Supplied entries:
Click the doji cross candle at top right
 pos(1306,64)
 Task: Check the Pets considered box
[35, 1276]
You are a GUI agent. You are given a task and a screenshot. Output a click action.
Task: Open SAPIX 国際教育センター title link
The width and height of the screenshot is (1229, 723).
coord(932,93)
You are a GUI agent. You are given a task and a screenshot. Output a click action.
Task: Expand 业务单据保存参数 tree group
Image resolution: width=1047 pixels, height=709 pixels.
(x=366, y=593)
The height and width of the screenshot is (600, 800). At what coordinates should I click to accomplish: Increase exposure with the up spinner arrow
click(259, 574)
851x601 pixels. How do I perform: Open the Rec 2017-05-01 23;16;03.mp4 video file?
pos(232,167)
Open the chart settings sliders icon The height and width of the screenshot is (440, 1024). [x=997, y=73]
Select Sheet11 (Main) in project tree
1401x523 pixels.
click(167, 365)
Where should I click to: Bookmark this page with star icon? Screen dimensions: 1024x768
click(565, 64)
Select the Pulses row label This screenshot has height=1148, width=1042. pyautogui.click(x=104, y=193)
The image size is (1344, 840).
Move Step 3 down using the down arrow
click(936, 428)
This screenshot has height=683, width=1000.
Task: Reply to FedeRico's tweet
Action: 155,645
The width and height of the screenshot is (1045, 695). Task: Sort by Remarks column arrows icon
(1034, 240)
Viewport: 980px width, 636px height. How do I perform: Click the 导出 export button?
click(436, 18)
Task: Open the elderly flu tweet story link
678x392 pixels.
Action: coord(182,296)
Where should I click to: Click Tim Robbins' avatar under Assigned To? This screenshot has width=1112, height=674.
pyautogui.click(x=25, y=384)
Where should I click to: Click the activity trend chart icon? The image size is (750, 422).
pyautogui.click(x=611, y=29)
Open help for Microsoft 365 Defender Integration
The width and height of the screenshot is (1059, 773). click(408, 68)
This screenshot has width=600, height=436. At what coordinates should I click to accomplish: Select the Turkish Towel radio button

Work order:
Could you copy exactly the lines from the one containing "Move Step 3 down using the down arrow" through the end of the records above, and nothing more?

Answer section:
Move Step 3 down using the down arrow
click(936, 428)
This screenshot has height=683, width=1000.
Task: Reply to FedeRico's tweet
Action: 155,645
The width and height of the screenshot is (1045, 695). Task: Sort by Remarks column arrows icon
(1034, 240)
Viewport: 980px width, 636px height. How do I perform: Click the 导出 export button?
click(436, 18)
Task: Open the elderly flu tweet story link
678x392 pixels.
Action: coord(182,296)
Where should I click to: Click Tim Robbins' avatar under Assigned To? This screenshot has width=1112, height=674.
pyautogui.click(x=25, y=384)
Where should I click to: Click the activity trend chart icon? The image size is (750, 422).
pyautogui.click(x=611, y=29)
Open help for Microsoft 365 Defender Integration
The width and height of the screenshot is (1059, 773). click(408, 68)
This screenshot has width=600, height=436. At what coordinates should I click to accomplish: Select the Turkish Towel radio button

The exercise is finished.